(This column will appear in an upcoming issue of Dan’s Papers)

Over the Barrel…With Lenn Thompson
Comtesse Therese Upcoming Releases

With wines and a winery that are winning awards left and right –including “Best New Winery” in Dan’s Papers’ annual “Best of the Best” contest – you’d think that Theresa Dilworth of Comtesse Therese could take a little time to relax and enjoy her early success.

In the wine world, it just doesn’t work that way.

As a boutique winery that focuses on quality over quantity, award-winning wines means one thing for Dilworth – they sell out quickly.

Her wines, available exclusively at The Tasting Room locations in Peconic and Jamesport, have been flying off the shelves for months. All of the reds are gone already, including the Hungarian Oak Merlot, which was named the Best Merlot in New York State this past summer.

With demand for Comtesse Therese wines at an all-time high, it was probably tempting to release the new vintages before they were ready, but an unwavering focus on making great wine has prevailed. 

I was lucky enough recently to taste five new and upcoming releases with Dilworth, her consultant winemaker Bernard Cannac, and her assistant winemaker Lisa Julian Cannac. The new wines are coming and there’s ample reason to be excited.

First we tasted the 2002 Comtesse Therese Rosé ($12), a bright, lively rosé without the cloying sweetness of many you’ll find in the U.S. If you don’t think you like pink wine, give this fruity one a try. It’s simply delicious with fresh goat cheese or on its own as an aperitif.

The 2003 Comtesse Therese Russian Oak Chardonnay ($18), builds on the tasty success of 2002 vintage. Just bottled a couple months ago, this barrel fermented and aged charmer is full and luscious without being heavy or over-oaked. With toasty vanilla and beautiful underlying fruitiness, it’s much more Burgundy than California. Try it out of the fridge, but then savor it as it warms a little.

Though still young, the 2002 Comtesse Therese Traditional Merlot ($18) displayed a complex combination of rich fruitiness and smoky oak with hints of dark chocolate. Aged in both American and French barrels, with 5 percent Cabernet Sauvignon thrown in, it’s an elegant pour that grew and developed with each sip.

The next bottle, the 2002 Comtesse Therese Cabernet Sauvignon ($25), is the first Cabernet release for the winery. Full and extremely smooth, it’s filled with classic cherry aromas and a nice amount of earthiness. In the mouth, the cherries remain, joined by soft, but structured tannins. Without a doubt, this is already one of the top Cabernet Sauvignons on the Island, and my favorite of the tasting.

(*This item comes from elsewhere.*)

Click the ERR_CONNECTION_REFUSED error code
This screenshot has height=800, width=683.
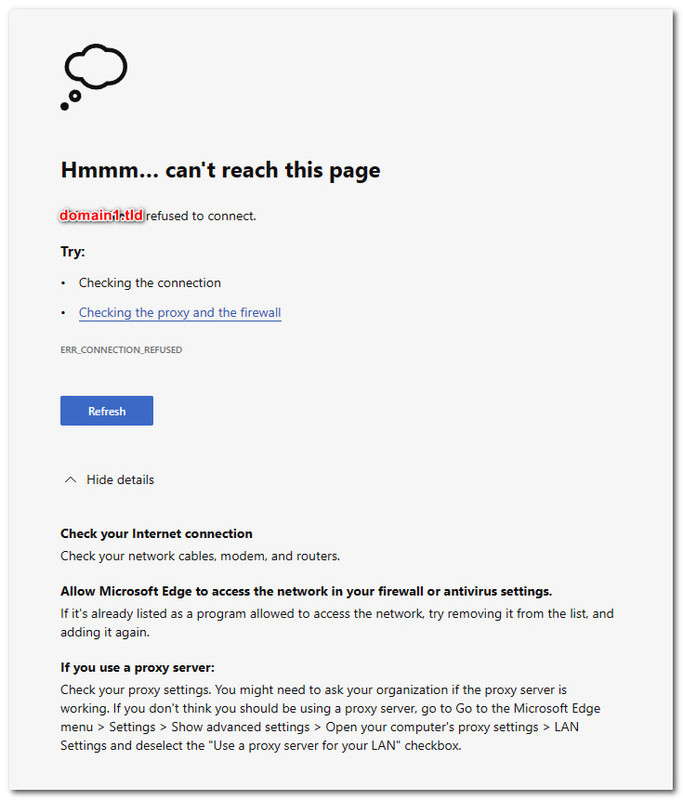[121, 350]
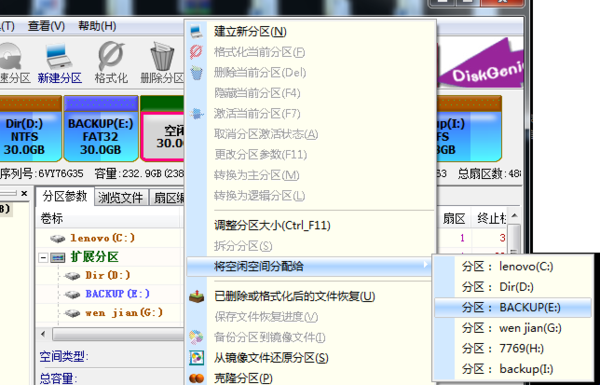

Before the tasting was over, a chilled, unlabelled bottle was uncorked and poured. Pinkish-copper, it looked like a rosé, but quite different from the fist one we had tasted. When I took a sip, I knew immediately that it was unlike any other wine made in Long Island wine country. The 2003 Comtesse Therese Blanc de Noir is what I would call a semi-dessert wine made with Cabernet Sauvignon grapes (instead of the Merlot of the earlier Rosé). Beautifully floral on the nose with hints of honeysuckle, it offers light, bright peach fruitiness on the tongue, is slightly sweet and definitely delicious. It cries out alongside simple angel food cake or fruits.

These new wines will be released over the next couple of months, so keep an eye out for them at The Tasting Room and at www.tasting-room.com.

And, Dilworth recently purchased the old Jamesport Saddlery in Aquebogue with plans to open a French-style bistro that will focus on fresh, local ingredients and, of course, Long Island wines. Renovations are under way and the bistro should open in late 2005 or early 2006.